TASK INSTRUCTIONS
Exact copy, pictures excluded: set down only the lines from the one with "Where should I" through the end of the entries, keeping both end lines.

### RECORD SET

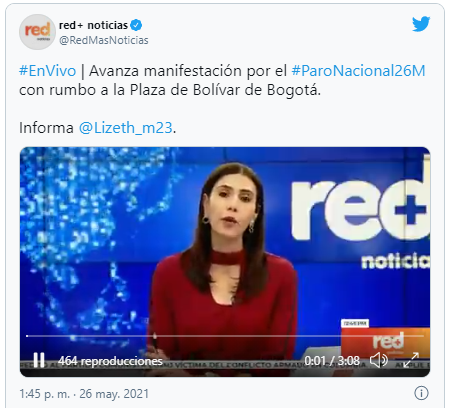Open the tweet timestamp 1:45 p. m.
This screenshot has width=454, height=408.
click(x=44, y=394)
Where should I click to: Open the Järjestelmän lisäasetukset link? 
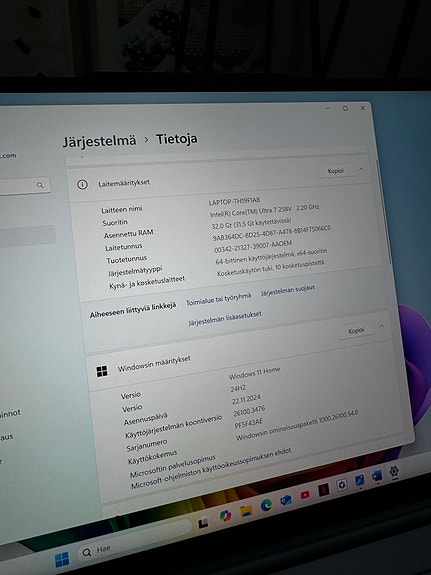225,318
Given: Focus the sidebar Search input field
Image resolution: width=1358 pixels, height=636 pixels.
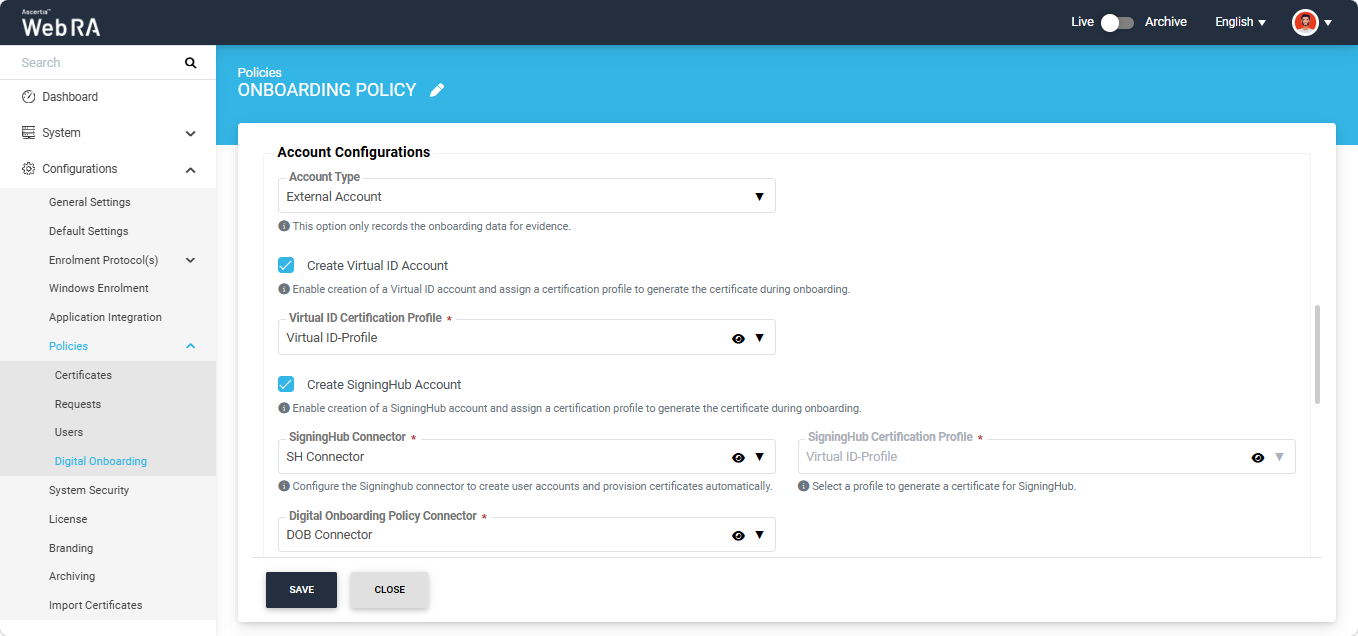Looking at the screenshot, I should click(98, 63).
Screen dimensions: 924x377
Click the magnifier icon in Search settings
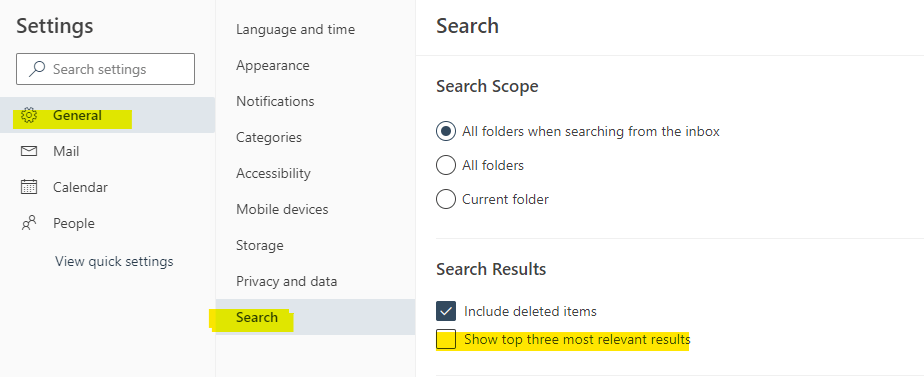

######

ANSWER
Where should I click to: Open the Järjestelmän lisäasetukset link? 
225,318
Given: Focus the sidebar Search input field
Image resolution: width=1358 pixels, height=636 pixels.
Looking at the screenshot, I should click(98, 63).
Screen dimensions: 924x377
Click the magnifier icon in Search settings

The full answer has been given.